======== TEXTE DU DOCUMENT ========

Fintech: «Si nous restons passifs, des milliards de dollars échapperont au Royaume»

L’industrie de la fintech au Maroc est émergente. Il y a une vraie infrastructure bancaire qui pourrait drainer l'éclosion et l'explosion de ce secteur.

L'écosystème fintech en Afrique a levé plus de 2 milliards de dollars en 2021; le Maroc n’a récupéré que 0,1% de ces investissements.

Entretien avec Sofiane Gadrim, directeur des nouvelles technologies (CTO) et co-fondateur d’Atela.

 

Propos recueillis par Ibtissam Z.

Finances News Hebdo : Tout d’abord, quel état des lieux faites-vous de l’industrie de la Fintech au Maroc ?

========

CONSIGNE
Reproduisez à l'identique le passage de l'entretien sur la fintech au Maroc allant de "L’industrie de la fintech au Maroc est" à "de ce secteur.".

======== DONNÉES EXTRAITES ========

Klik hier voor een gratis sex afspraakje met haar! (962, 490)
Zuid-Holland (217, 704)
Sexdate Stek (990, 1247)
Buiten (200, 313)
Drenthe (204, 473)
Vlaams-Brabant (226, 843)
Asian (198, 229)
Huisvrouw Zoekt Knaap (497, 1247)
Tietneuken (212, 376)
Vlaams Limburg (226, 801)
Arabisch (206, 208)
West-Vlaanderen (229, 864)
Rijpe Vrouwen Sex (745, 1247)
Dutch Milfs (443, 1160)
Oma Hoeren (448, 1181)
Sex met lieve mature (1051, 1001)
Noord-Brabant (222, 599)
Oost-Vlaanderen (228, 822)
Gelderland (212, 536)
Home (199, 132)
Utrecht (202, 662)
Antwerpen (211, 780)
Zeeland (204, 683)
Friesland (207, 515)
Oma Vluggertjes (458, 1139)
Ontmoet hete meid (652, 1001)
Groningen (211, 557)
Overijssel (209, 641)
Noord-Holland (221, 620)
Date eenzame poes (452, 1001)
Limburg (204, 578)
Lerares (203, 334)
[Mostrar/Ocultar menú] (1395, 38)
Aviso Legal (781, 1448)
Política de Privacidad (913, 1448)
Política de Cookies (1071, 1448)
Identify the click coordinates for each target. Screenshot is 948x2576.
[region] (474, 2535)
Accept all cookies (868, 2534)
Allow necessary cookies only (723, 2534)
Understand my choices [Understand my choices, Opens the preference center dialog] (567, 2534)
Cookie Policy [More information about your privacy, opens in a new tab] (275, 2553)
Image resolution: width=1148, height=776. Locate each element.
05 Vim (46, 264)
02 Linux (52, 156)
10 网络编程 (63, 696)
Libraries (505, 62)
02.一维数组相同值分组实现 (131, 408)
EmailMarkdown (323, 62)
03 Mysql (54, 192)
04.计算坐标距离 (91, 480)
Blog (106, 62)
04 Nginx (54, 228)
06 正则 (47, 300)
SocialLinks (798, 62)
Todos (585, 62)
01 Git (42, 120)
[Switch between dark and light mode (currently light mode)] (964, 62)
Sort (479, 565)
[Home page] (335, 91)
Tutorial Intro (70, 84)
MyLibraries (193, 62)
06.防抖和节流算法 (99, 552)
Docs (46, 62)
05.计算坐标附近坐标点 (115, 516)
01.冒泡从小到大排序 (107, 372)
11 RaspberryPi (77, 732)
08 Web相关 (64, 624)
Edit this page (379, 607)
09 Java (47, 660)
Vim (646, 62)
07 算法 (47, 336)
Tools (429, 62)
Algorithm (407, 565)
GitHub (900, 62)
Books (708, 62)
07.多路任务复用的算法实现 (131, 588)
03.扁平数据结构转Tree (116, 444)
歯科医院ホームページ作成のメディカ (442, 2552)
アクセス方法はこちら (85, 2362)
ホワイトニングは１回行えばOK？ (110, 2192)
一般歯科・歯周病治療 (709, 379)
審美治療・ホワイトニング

========

CORRIGÉ
L’industrie de la fintech au Maroc est émergente. Il y a une vraie infrastructure bancaire qui pourrait drainer l'éclosion et l'explosion de ce secteur.